Temperature and Smell is part of Sourdough Starter 101 course.
What’s the best temperature for my starter?
I got great results when my starter was kept between 70°F and 80°F (21°C to 27°C).
As you may already know, a warm environment is good for yeast activity, so if you place your sourdough starter in a place that’s too cool, it may take longer for it to establish.
But if it’s too warm, it can also harm your starter, especially in the beginning. At temperatures over 85°F (30°C), your starter may be more susceptible to undesired bacteria.
So keep it in a warm, but not too warm, spot.
How can I control the temperature around my starter?
There are lots of things to do to try to control the temperature so your starter may establish sooner. You can:
- Use a yogurt maker;
- A home dough proofer;
- Your home oven with the light inside on (just remember, your oven needs to be turned off, ok?).
A sunny spot near the windows also works, as long as you protect your starter from direct sunlight. Do that by placing the jar inside an empty shoe box first.
Or you can do as I did and figure out a warmer spot in your home that works for your culture.
My starter loves a particular spot near my heater, so when it’s off the fridge, it stays there while it’s on, which is basically all year long but summer.
During the hot summer months, you can store your starter inside a kitchen cabinet.
My sourdough starter was in the oven when someone accidentally turned it on! Is it dead?
If you didn’t take it out soon enough, and the temperature went up more than 85°F (30°C) for too long, it is probably dead.
A starter can survive the cold, but heat is fatal for your culture. You can always try feeding it to see if it shows some activity, though.
Why does my starter smell like alcohol?
That’s a sign your sourdough starter is underfed.
Remember to feed it regularly, at least once per day (twice per day on its first couple of weeks, as was already said). Do it, and the smell will return to normal in a couple of days.
What should my sourdough starter smell like?
It varies A LOT, as it depends on flour quality, which type you’re using, feeding schedule.
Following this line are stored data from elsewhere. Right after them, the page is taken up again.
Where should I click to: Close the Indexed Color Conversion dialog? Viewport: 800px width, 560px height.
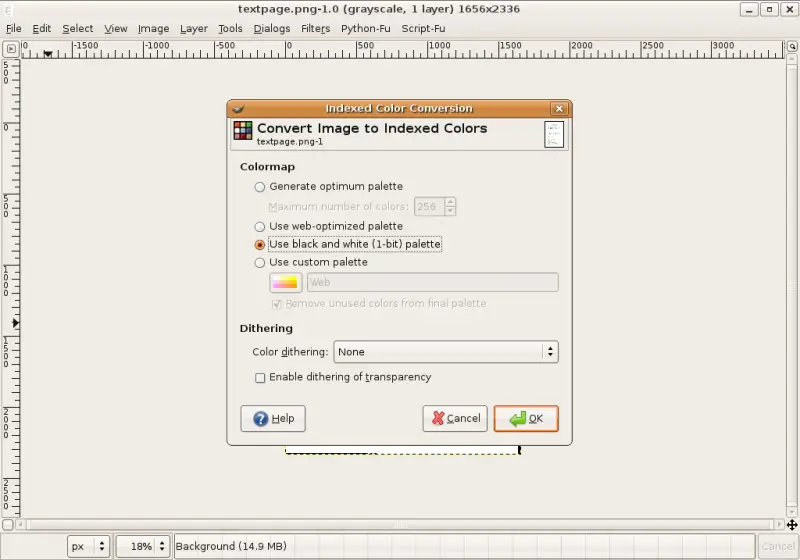click(x=559, y=108)
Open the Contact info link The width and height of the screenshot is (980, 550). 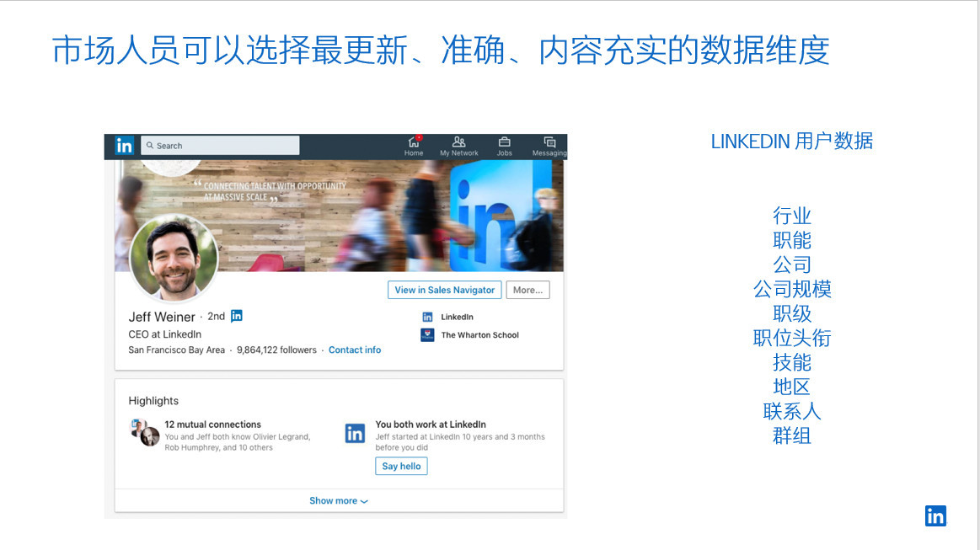(x=355, y=350)
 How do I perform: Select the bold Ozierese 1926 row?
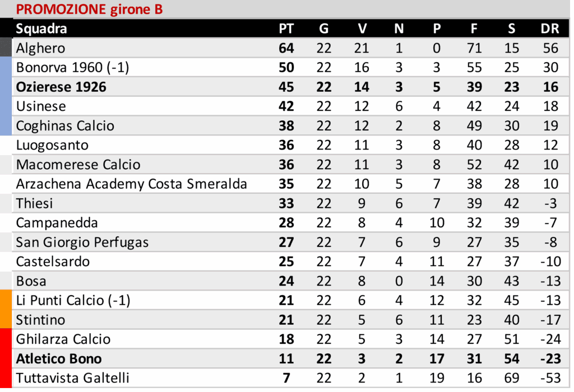[61, 87]
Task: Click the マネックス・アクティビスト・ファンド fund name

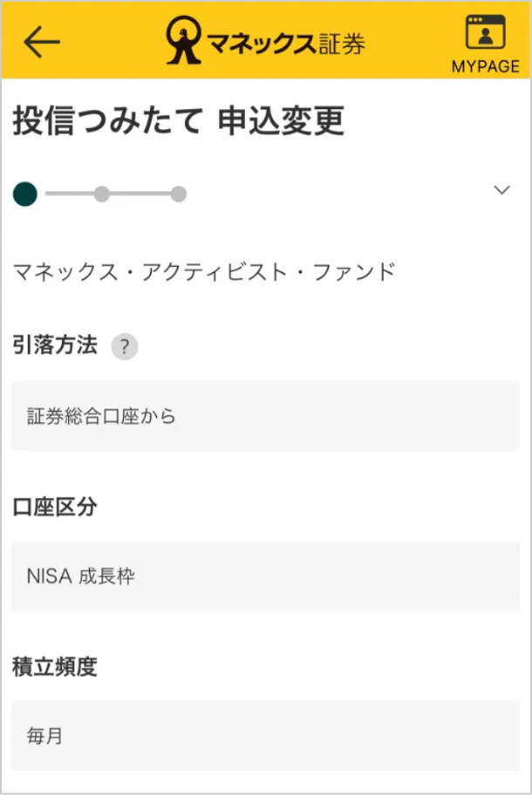Action: 204,271
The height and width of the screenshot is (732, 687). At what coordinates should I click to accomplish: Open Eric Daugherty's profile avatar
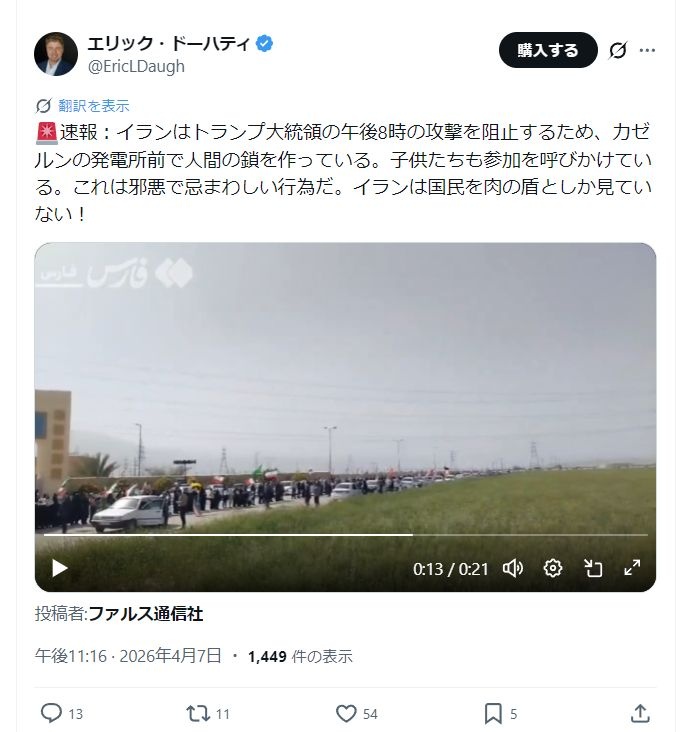point(56,54)

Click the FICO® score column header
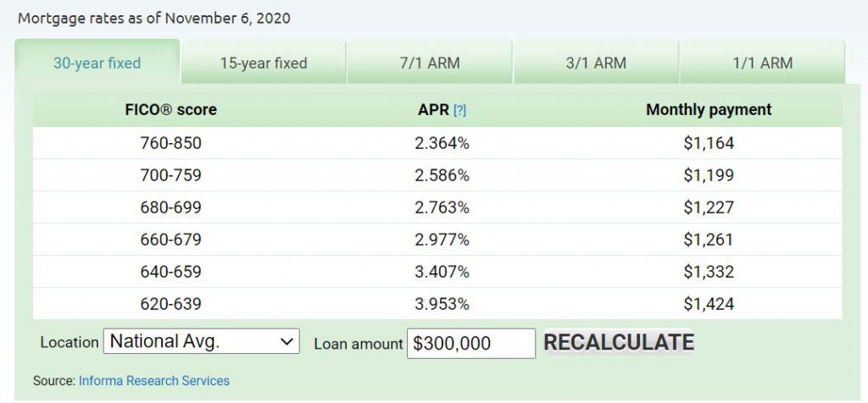click(x=171, y=110)
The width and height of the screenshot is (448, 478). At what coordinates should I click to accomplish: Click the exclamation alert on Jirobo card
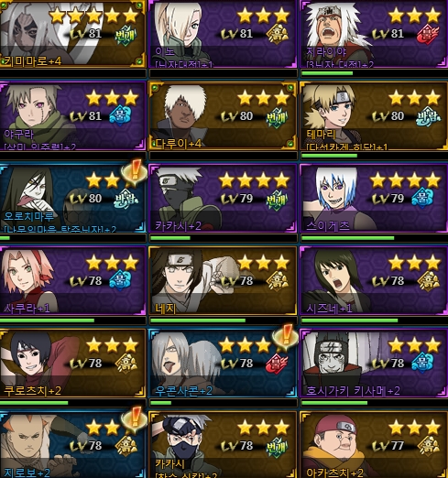tap(134, 418)
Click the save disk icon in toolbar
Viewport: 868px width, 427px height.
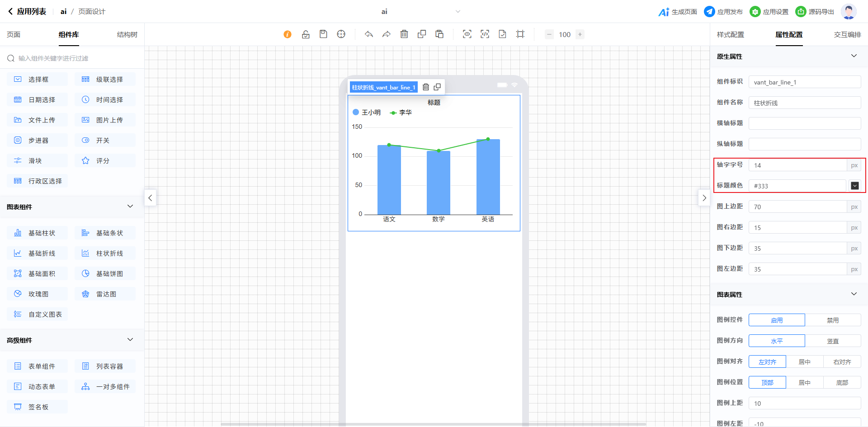coord(323,34)
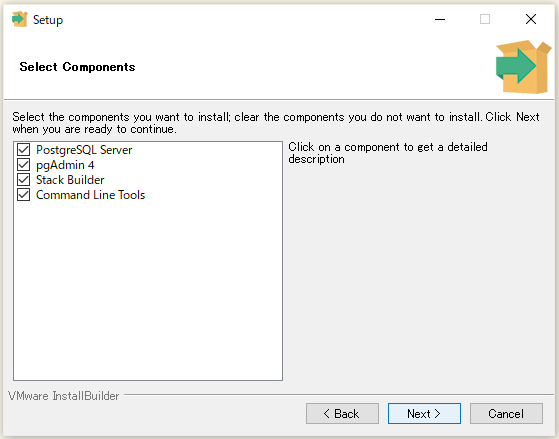Click empty area of the components list
Image resolution: width=559 pixels, height=439 pixels.
(148, 291)
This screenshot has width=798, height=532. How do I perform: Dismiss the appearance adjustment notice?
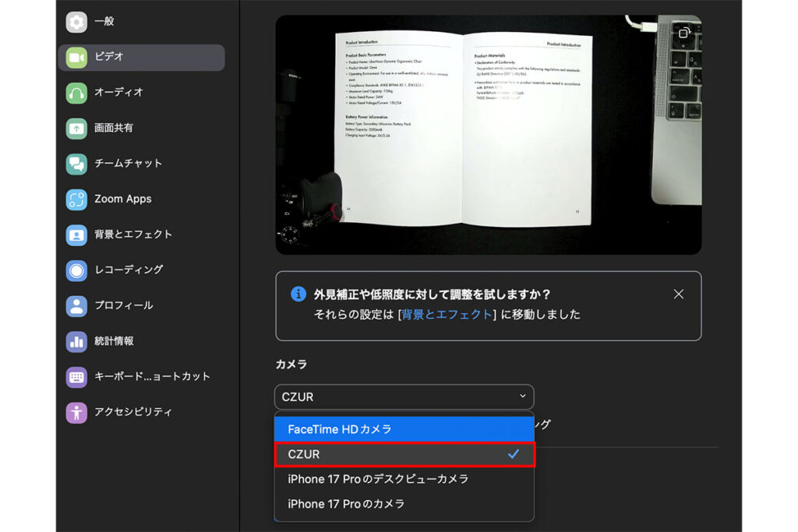[x=678, y=294]
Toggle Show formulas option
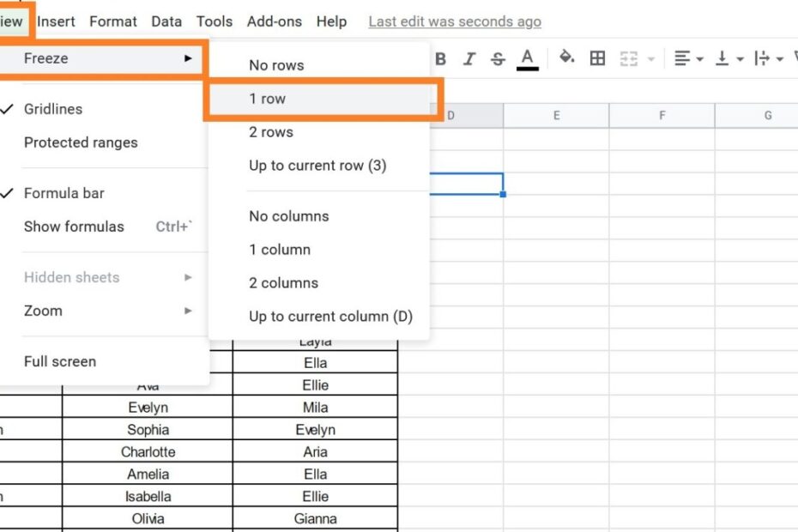Screen dimensions: 798x532 (x=74, y=227)
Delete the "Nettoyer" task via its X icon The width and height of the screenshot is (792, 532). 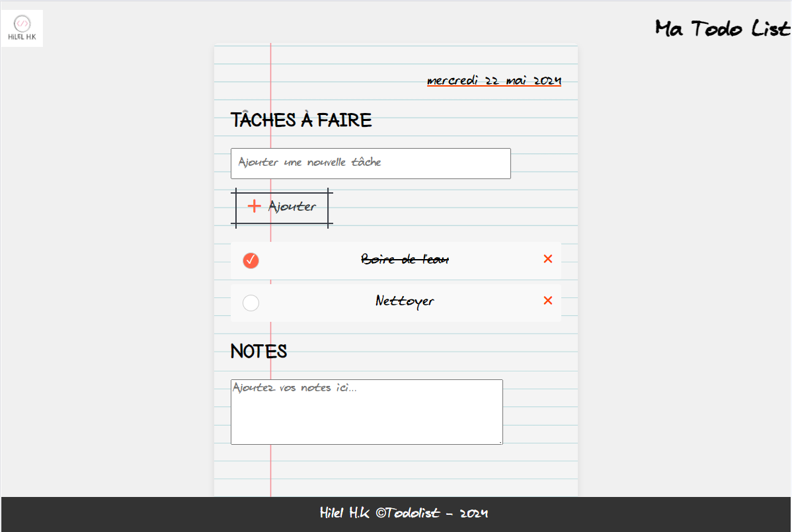click(547, 300)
But a faint vinegar smell is normal, as is one pleasantly sweet, or sour, or fruity, or beer-like.
Smells similar to nail polish or alcohol are also common – both indicators that your starter needs to be fed, and when well-fed they will fade after a couple of days.
The more you know your starter, the more you get familiar with its aroma. You’ll understand how it smells when it is active, or when it needs feeding, or when there’s something wrong with it.
Usually the first clue of something going wrong with your starter is the way it smells!
What shouldn’t my sourdough starter smell like?
Like something dead.
Rotten cheese or eggs, a vomit-like smell, spoiled meat are indicators that something is definitely wrong. Usually those smells come along with visual modifications, like mold, or color variation, and are more difficult to get.
An extremely neglected culture might develop these aromas, that usually are caused by bad bacteria or mold.